Left must be clear against Europhobes

Submitted by Matthew on 26 October, 2011 - 1:51

The Tory right mobilised on 24 October, with the help of the right-wing tabloid press, to demand a referendum on British withdrawal from the European Union. They recorded 81 votes against the government.

The Tory right resents the limited legal rights which British workers get from European Union legislation driven by countries where labour movements are stronger and less legally shackled than in Britain.

They would like to see Britain become “offshore” from Europe economically as well as geographically, offering transnational corporations a low-cost production site close to Europe where exploitation can be carried on free from EU regulation. Many also want to see Britain more closely linked to the free-marketing, low-welfare, weakly-unionised USA than to continental Europe.

The Tory right’s mobilisation displays the real meaning of anti-EU agitation. It is not, except demagogically, a protest against the EU’s capitalist nature, or its lack of democracy. Anti-capitalists and democrats can best fight those issues by campaigns for social provision and for democracy across Europe, not by striving to re-erect the barriers between countries.

The Tory right, and UKIP and the BNP, want a Britain outside the EU which will be more unrestrainedly capitalist and whose international connections will be decided by global markets with no democratic control at all.

Yet some of the left and the labour movement still let themselves be the “useful idiots” whom the Tory right can employ to give themselves cover as “patriots” and “democrats”.

Forty years ago, when Britain joined the EU, it looked more as if “keep out of the EU”, or “get out of the EU”, were left-wing causes. Trade unions, the mainstream Labour left, and almost all left groups other than Workers’ Fight (forerunner of AWL) campaigned for Britain to keep out of the EU and then for a vote to withdraw in the 1975 referendum. They dismissed the concurrence of their views with the Daily Express and some right-wing Tories as a secondary detail.

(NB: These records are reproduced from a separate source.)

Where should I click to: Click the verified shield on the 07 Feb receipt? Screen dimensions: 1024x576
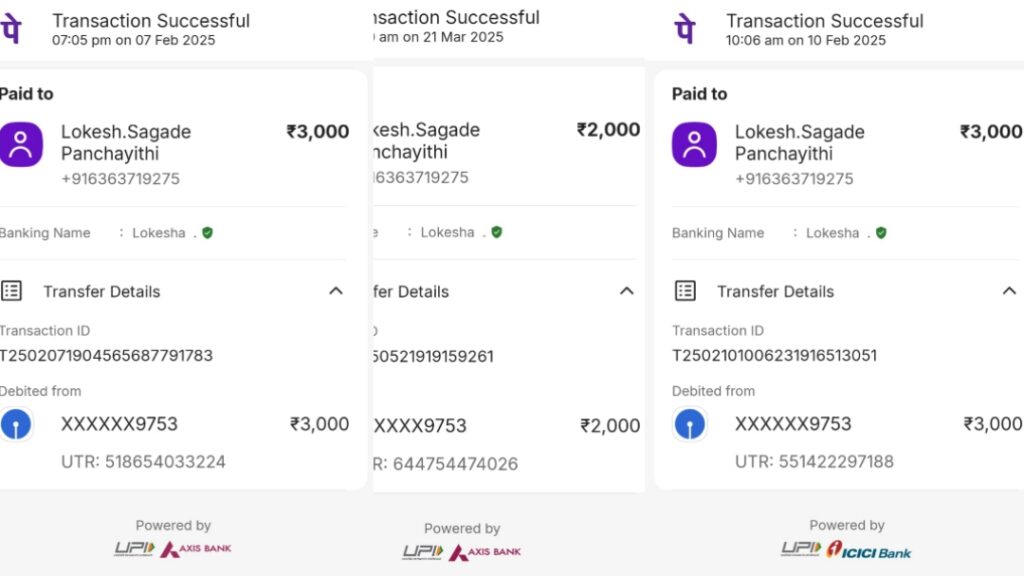207,233

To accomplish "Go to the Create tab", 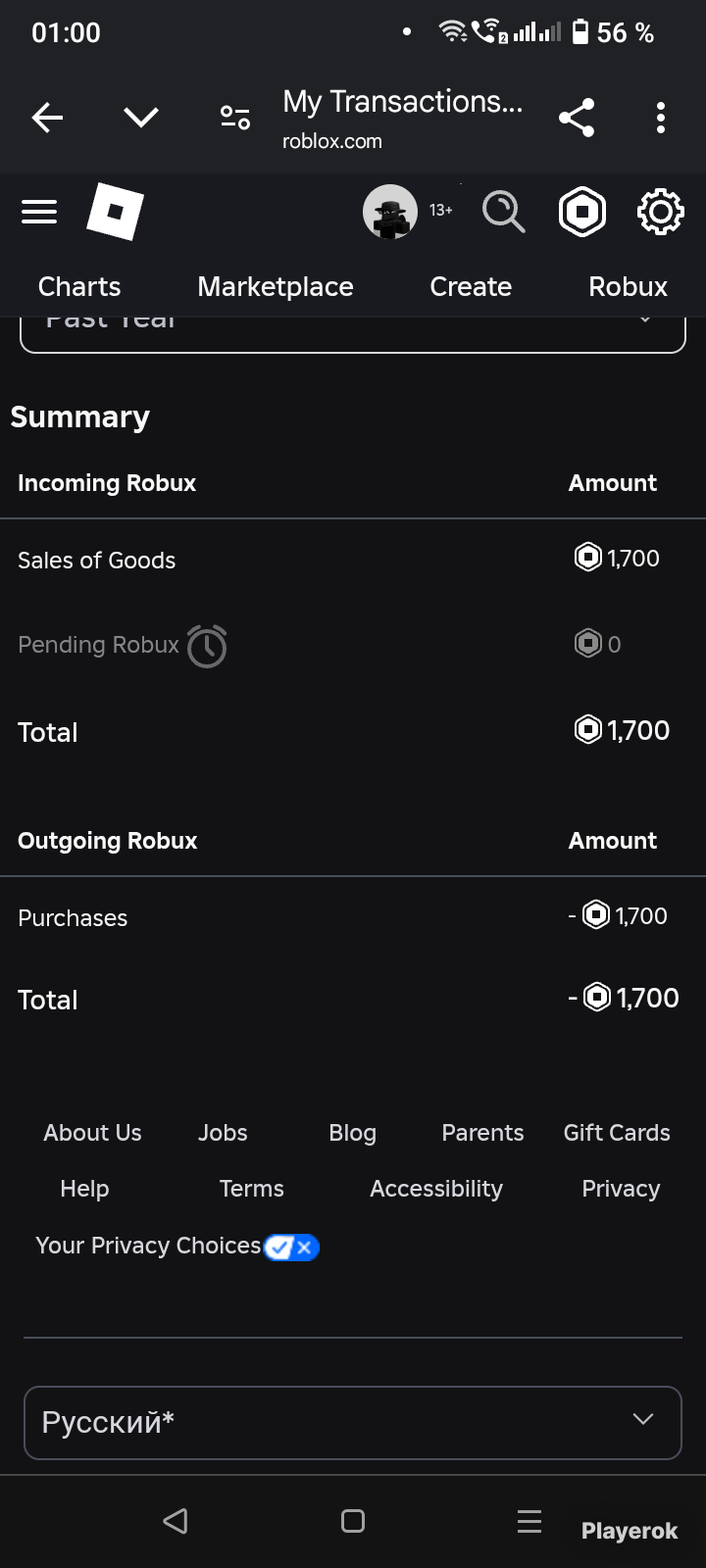I will [471, 286].
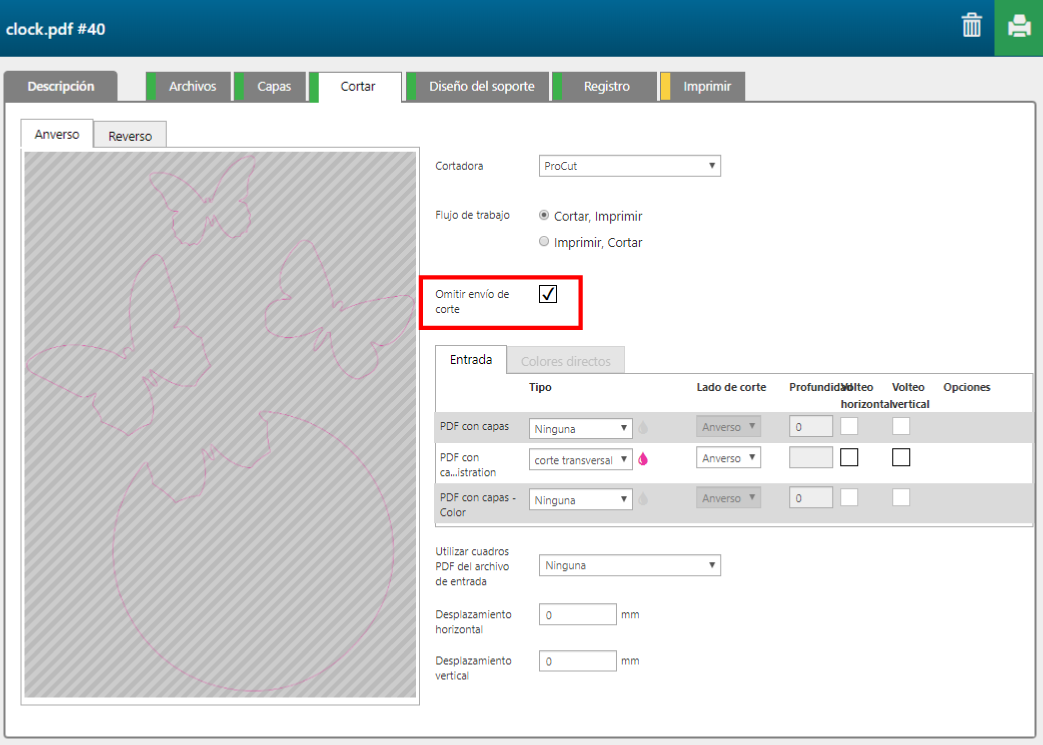Screen dimensions: 1043x745
Task: Enable Volteo horizontal for PDF con ca...istration row
Action: pos(849,457)
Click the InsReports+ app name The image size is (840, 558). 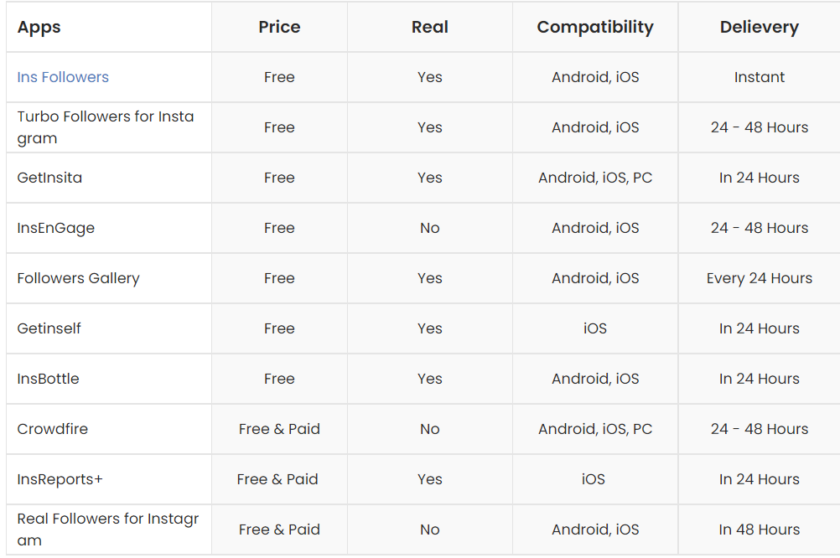coord(60,479)
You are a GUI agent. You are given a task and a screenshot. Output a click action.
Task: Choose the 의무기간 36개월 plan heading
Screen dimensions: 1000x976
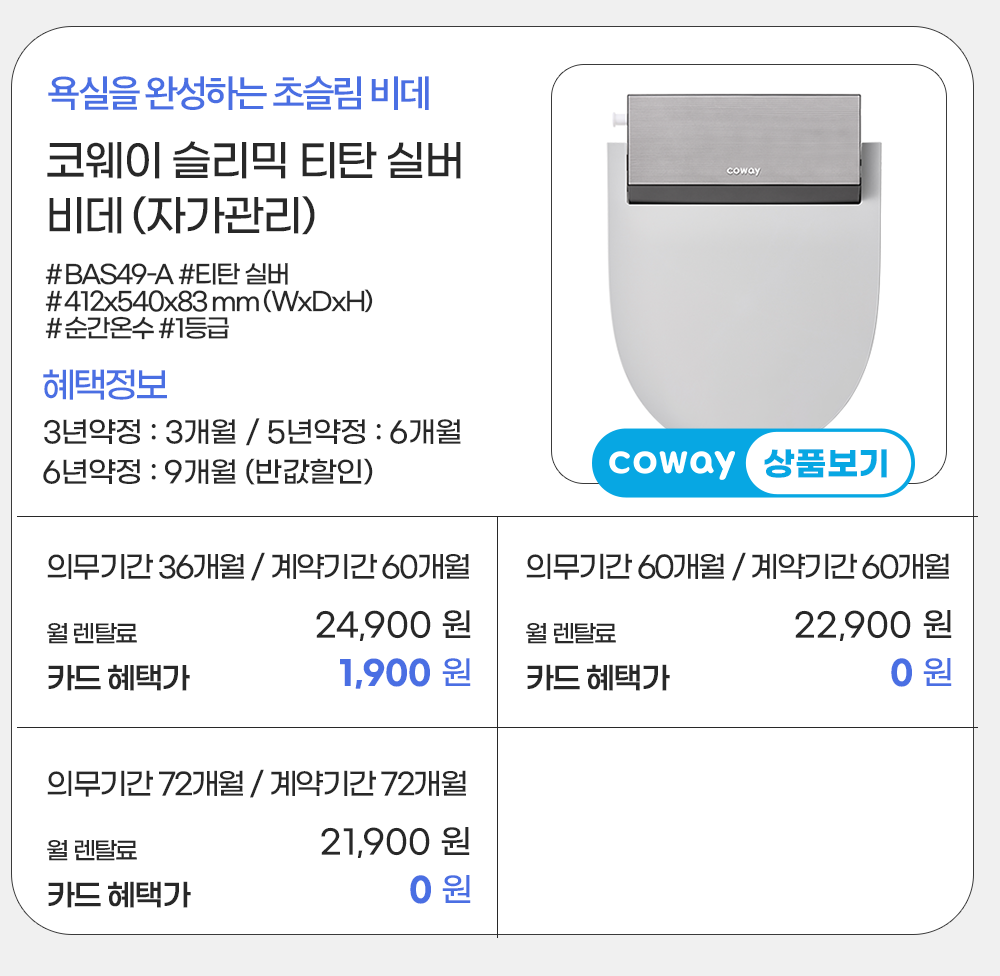258,568
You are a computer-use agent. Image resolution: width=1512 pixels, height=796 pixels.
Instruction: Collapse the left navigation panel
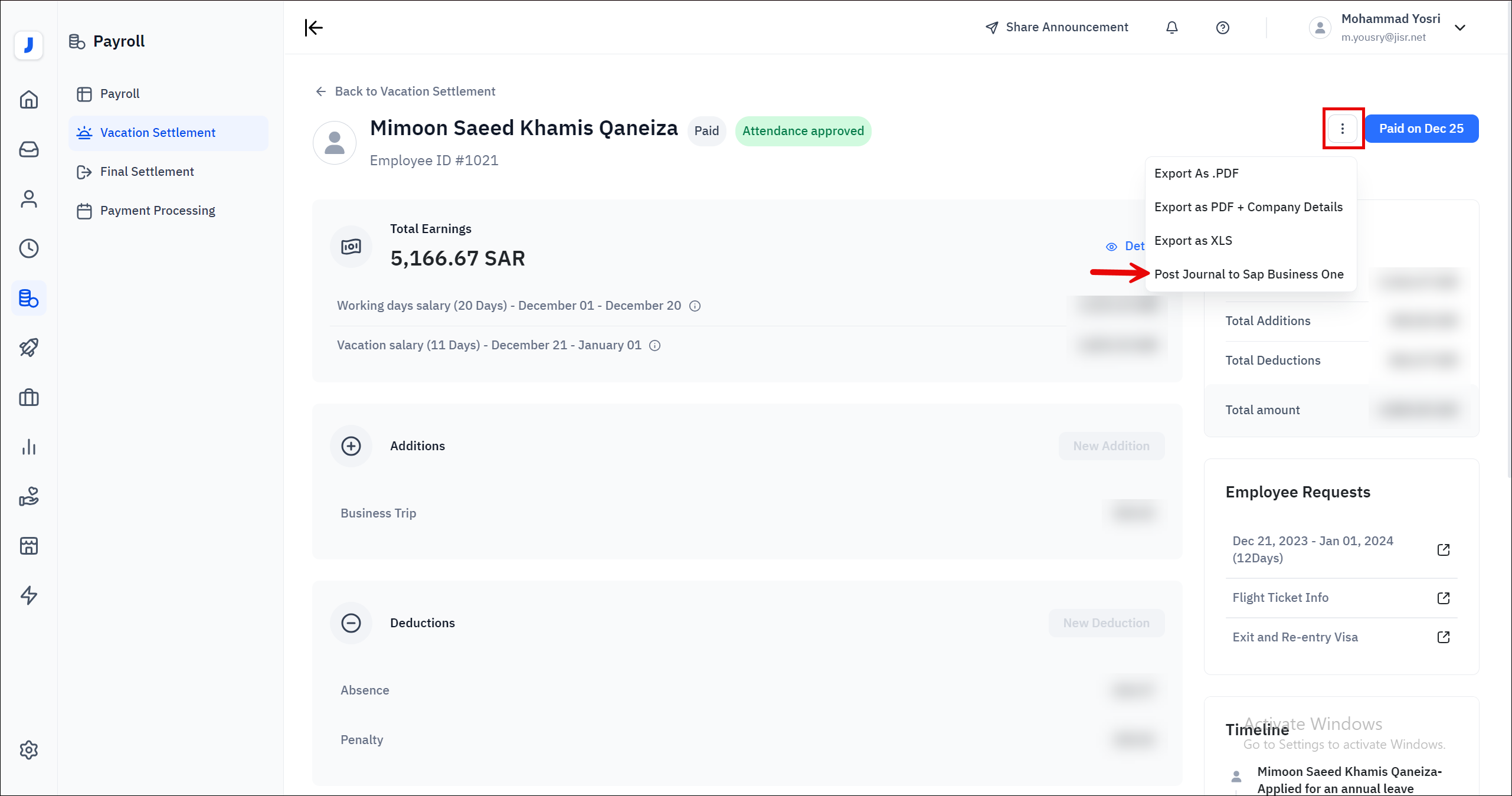tap(313, 27)
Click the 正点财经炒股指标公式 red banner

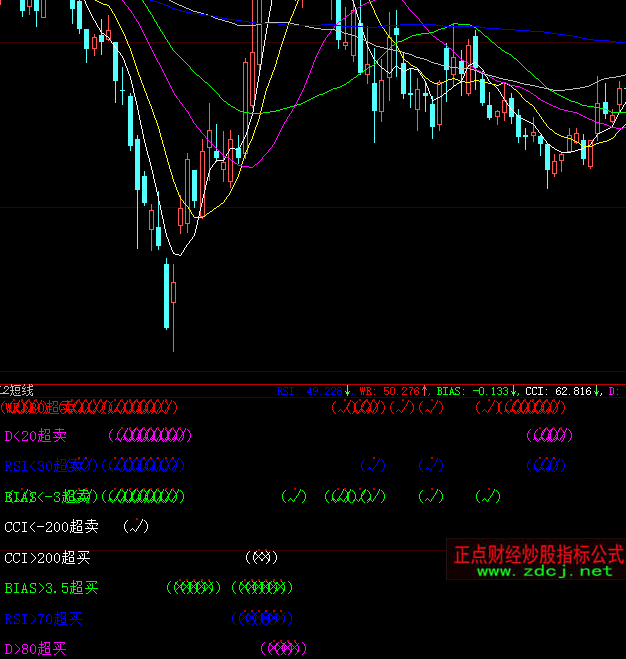click(x=537, y=554)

It has long been clear that the alleged secondary detail was the truth of the matter. Maintaining or restoring barriers between countries is a right-wing, not a left-wing, cause, even when counterposed to a botched, bureaucratic, capitalist lowering of barriers like the EU.

To say you want to maintain or restore those barriers as a step to a socialist united states of Europe, as some would-be Trotskyists do, makes the argument more stupid, but not more left-wing.

Much of the mainstream labour movement has corrected itself on the issue, but in an unspoken way. Groups like the SWP and the Socialist Party have never admitted they were wrong. They have just gone relatively quiet, presumably hoping that people will forget.

Logically they should applaud the 19 Labour MPs who voted with the Tory right on 24 October. Logically they should applaud the People’s Pledge campaign, fronted by former Labour left-winger Mark Seddon, though founded by former Tory students’ chair Marc-Henri Glendenning and “pro-car” campaigner Stuart Coster, and boasting sponsorship from many Tory right-wingers. In fact they have been quiet on the Tory rebellion.

The usually shameless Morning Star has been muted too. It quoted RMT rail union leader Bob Crow (who is politically close to the Communist Party of Britain, the group behind the Morning Star, and supported a “No2EU” slate in the 2009 Euro-election). Crow claimed that MPs’ choice on the Tory right-wingers’ parliamentary motion had been to “kowtow to your supine [party] leaders and endorse this drift towards fiscal fascism or stand up for democracy and represent the people that elected you”. (“Fiscal fascism” presumably means cuts. As if the Tory right has any objection to cuts!)

But the Morning Star noticeably did not quite endorse Crow’s comment. It “balanced” it by quoting George Guy, assistant general secretary of the construction union UCATT, who “warned that David Cameron may try to appease Eurosceptic backbenchers... by seeking to remove Britain from many of the existing EU directives on employment, social affairs, and safety... UCATT said that the European legislation underpinned many of the most basic rights enjoyed by British workers”.

As the eurozone plunges into crisis, demagogic right-wing nationalist responses are likely to flourish. The left should clarify itself on the issue.